Ali Smith, How To Be Both
(London: Hamish Hamilton, 2014)

[T]his place is full of people who have eyes and choose to see nothing, who all talk into their hands as they peripatate and all carry these votives, some the size of a hand, some the size of a face or a whole head, dedicated to saints perhaps or holy folk, and they look or talk to or pray to these tablets or icons all the while holding them next to their heads and stroking them with fingers and staring only at them, signifying they must be heavy in their despairs to be so consistently looking away from the world and so devoted to their icons.


How To Be Both is made up of two halves, the order of which differ from copy to copy. One follows the teenage George in the wake of her mother’s sudden death. The other presents the disembodied gaze of the Renaissance fresco painter Francesco del Cossa, whose first-person narration drifts between Renaissance Italy and a defamiliarizing commentary on George’s twenty-first-century Britain.

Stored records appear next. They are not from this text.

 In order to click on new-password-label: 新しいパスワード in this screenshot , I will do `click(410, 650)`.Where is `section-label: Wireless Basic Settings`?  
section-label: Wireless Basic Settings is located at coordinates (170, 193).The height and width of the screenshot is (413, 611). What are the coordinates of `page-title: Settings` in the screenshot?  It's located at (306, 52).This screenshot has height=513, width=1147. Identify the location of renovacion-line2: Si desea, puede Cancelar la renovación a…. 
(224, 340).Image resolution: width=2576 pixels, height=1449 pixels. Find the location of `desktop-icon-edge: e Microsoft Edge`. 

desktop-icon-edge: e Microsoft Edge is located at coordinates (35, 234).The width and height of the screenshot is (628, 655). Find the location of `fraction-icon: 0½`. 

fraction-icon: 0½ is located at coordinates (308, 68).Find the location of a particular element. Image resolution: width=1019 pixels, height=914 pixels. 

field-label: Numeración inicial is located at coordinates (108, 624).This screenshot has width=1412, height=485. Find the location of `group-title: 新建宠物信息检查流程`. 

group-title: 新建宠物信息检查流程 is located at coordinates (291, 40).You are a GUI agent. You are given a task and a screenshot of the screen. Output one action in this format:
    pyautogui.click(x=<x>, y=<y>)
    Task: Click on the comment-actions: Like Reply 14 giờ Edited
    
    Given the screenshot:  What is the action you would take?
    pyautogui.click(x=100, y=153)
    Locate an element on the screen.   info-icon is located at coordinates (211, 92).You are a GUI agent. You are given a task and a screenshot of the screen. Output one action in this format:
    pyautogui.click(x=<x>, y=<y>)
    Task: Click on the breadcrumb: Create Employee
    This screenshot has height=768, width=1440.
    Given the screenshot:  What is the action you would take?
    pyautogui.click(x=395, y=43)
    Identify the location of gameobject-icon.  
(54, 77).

Lacking the historical context of the telephone, Francesco observes people’s use of smartphones and from their apparent devotion deduces that the objects must be religions icons or ‘votives’, used to appeal to a transcendental heavenly realm. This defamiliarization reflects ‘digital-dualist’ understandings of the internet as somehow separate from reality, channelling twentieth- and twenty-first-century attitudes that ubiquitous telecommunications and internet disconnect individuals from the world and one another. However, elsewhere, Francesco links smart devices to artistic practice: whenever George uses her tablet to take a photograph, Francesco states that she has ‘made a study’. Therefore, the two worlds are not separate in a simplistic sense but layered like Francesco’s own frescos, producing a palimpsestic experience. George weaves the artist’s imagined narration out of information she retrieves online and her own desires, a doubling of subjectivity that reconfigures her experience of urban space.